▸ **TASK INSTRUCTIONS**
Could you output, word for word, only the lines from the line with "Where should I click to: Click" to the end of the entries, including both ends? Omit the pictures.

(Records excerpted from a collection)

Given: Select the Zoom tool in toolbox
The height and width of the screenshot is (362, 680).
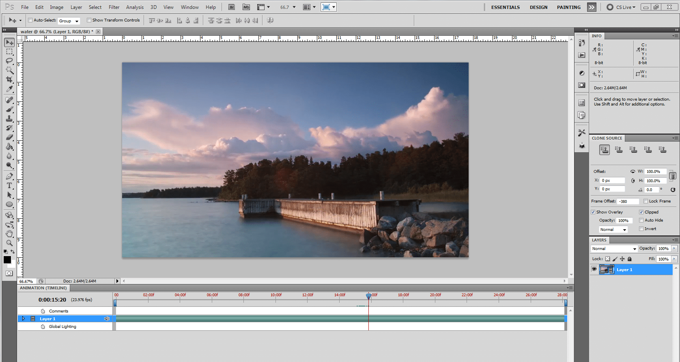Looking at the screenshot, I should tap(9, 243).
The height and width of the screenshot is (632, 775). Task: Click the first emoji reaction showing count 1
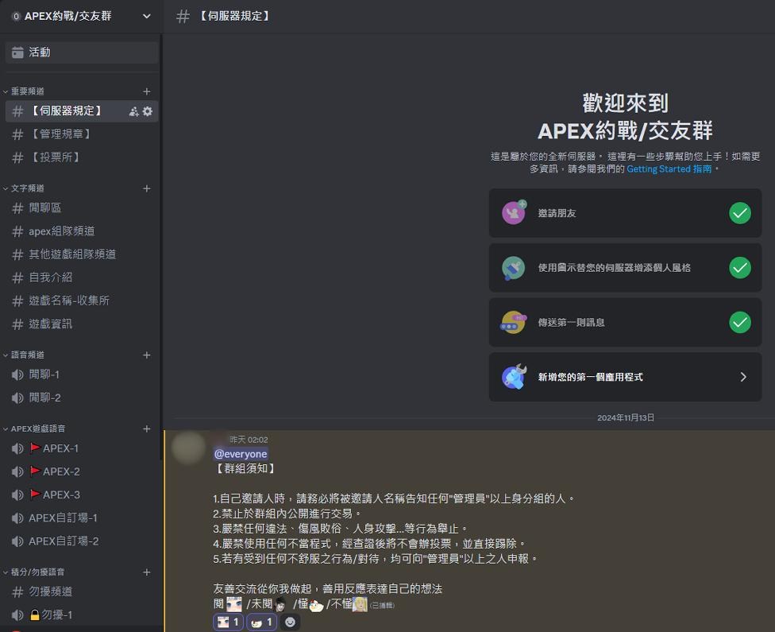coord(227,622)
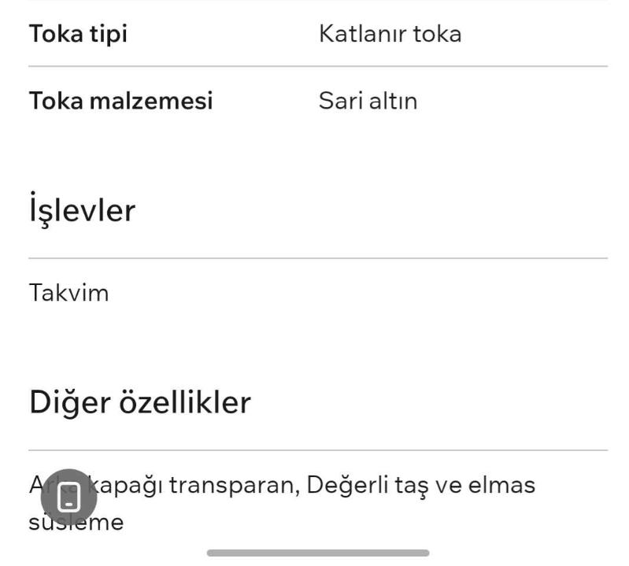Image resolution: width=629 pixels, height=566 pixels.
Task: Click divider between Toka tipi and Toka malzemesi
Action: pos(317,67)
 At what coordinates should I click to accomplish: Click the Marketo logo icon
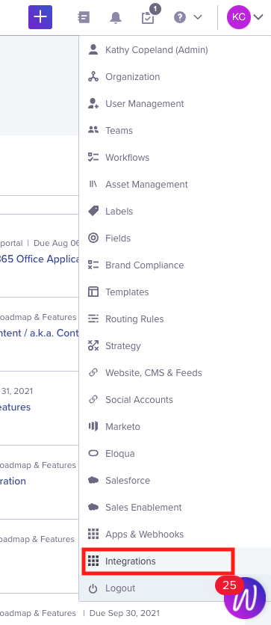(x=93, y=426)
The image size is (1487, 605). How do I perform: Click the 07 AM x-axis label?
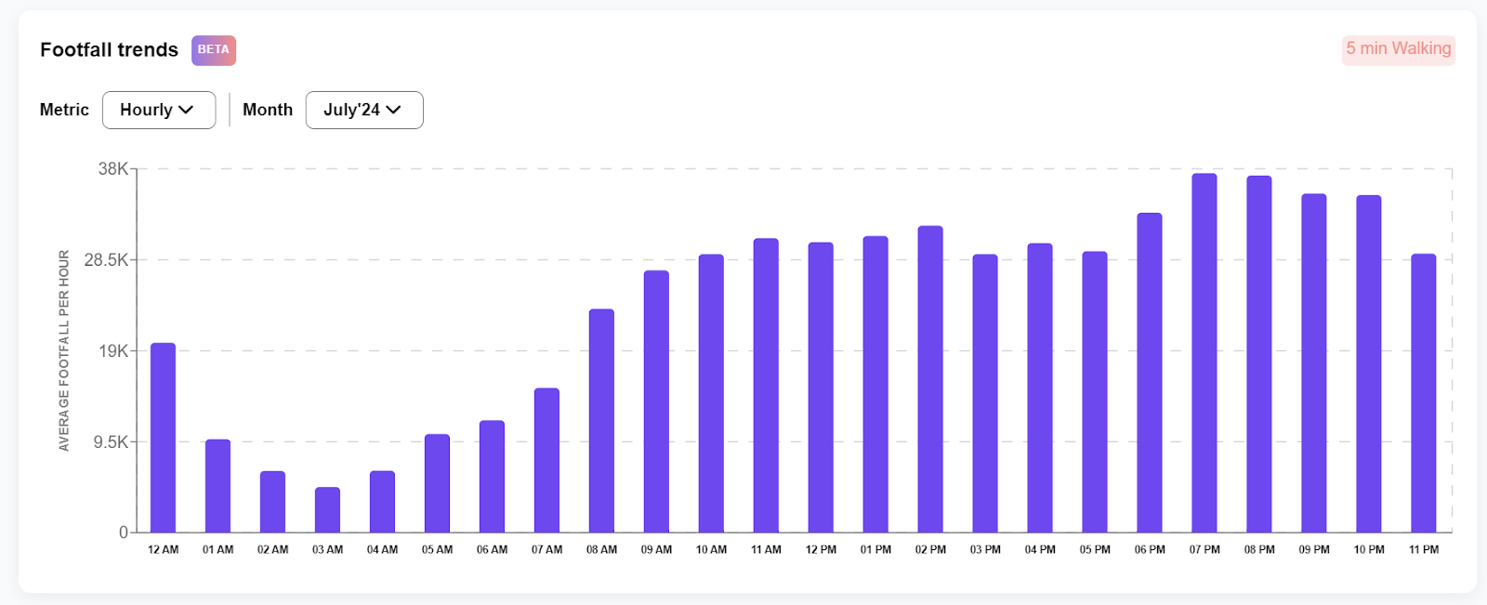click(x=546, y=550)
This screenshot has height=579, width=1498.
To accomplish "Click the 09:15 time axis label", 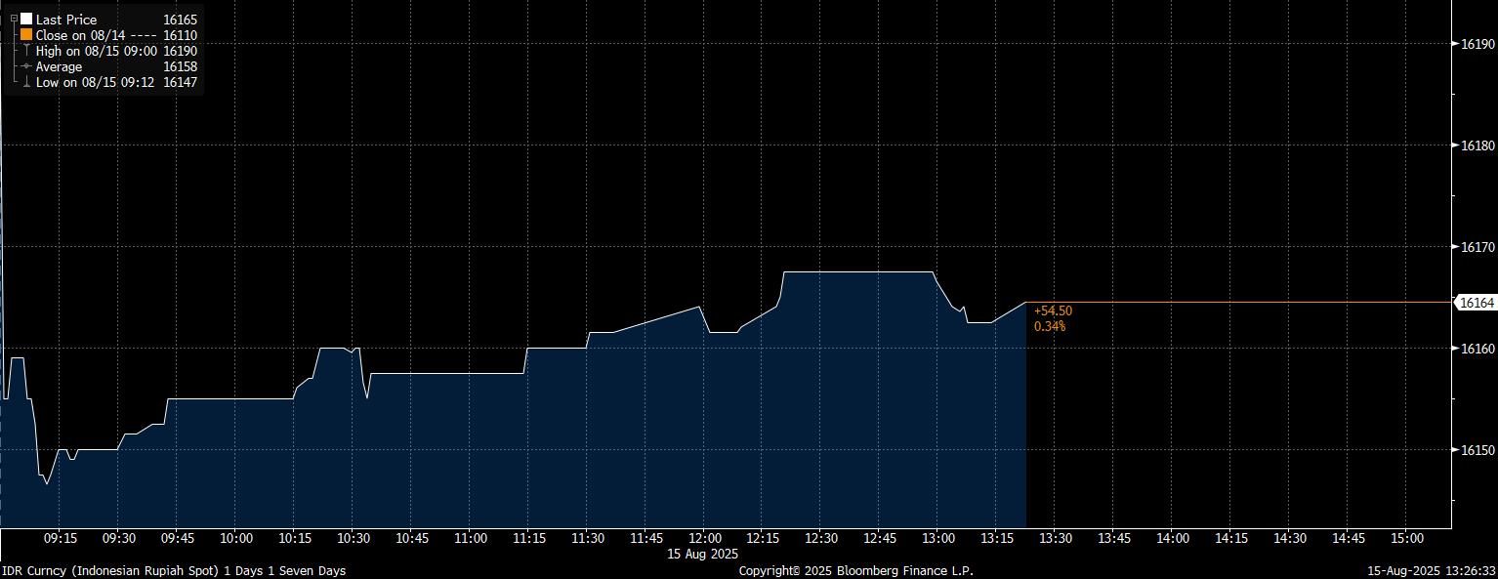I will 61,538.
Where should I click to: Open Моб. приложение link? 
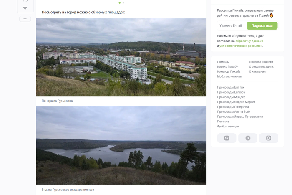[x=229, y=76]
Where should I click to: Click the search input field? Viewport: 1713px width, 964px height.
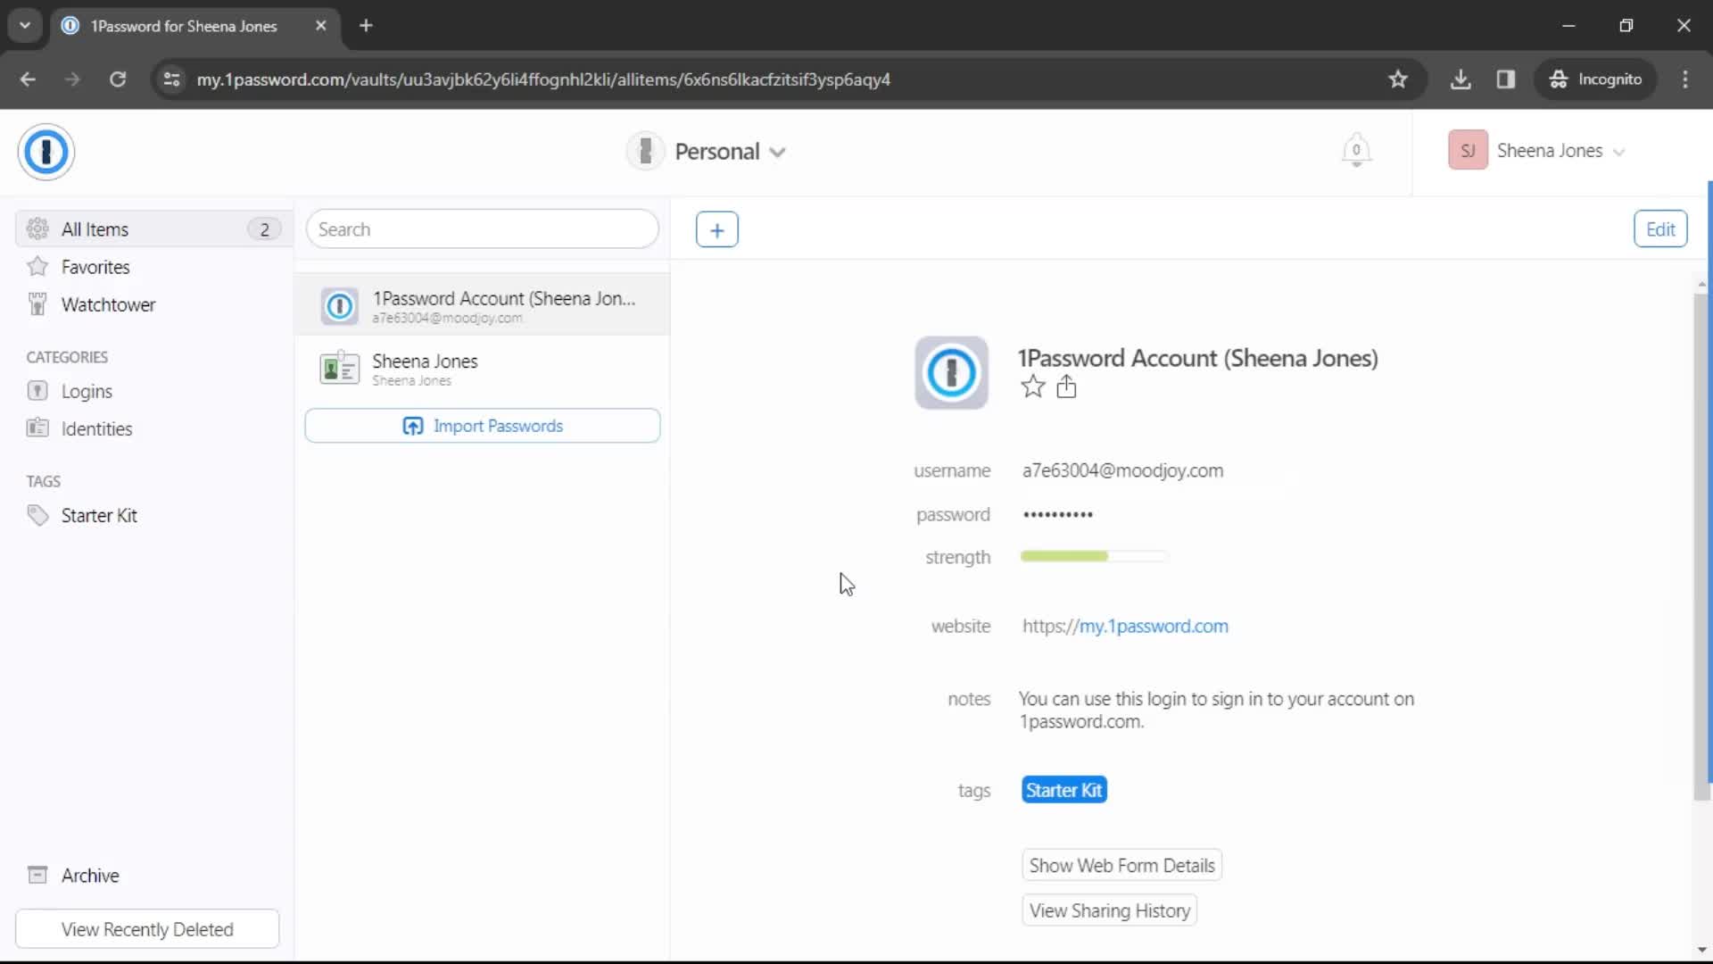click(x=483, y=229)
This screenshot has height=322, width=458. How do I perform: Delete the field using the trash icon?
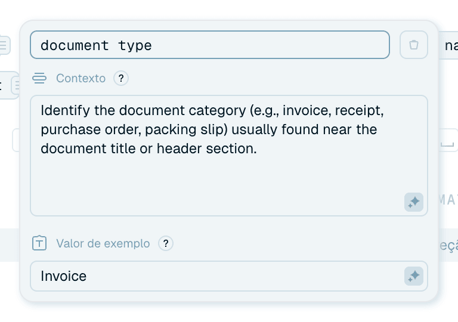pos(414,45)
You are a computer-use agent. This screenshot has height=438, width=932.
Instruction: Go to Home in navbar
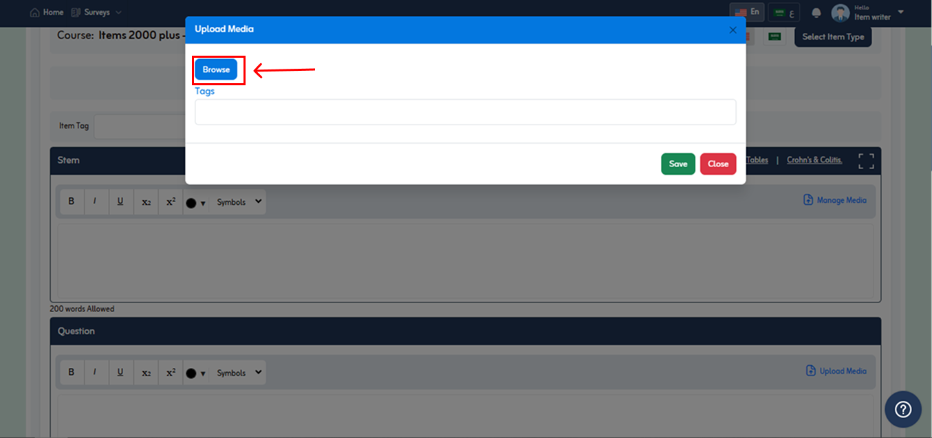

▸ **WRITTEN RESPONSE**
Where should I click to: Click the search input field? Viewport: 1713px width, 964px height.
click(x=483, y=229)
This screenshot has height=322, width=458. How do I perform: Delete the field using the trash icon?
pos(414,45)
You are a computer-use agent. This screenshot has height=438, width=932.
Instruction: Go to Home in navbar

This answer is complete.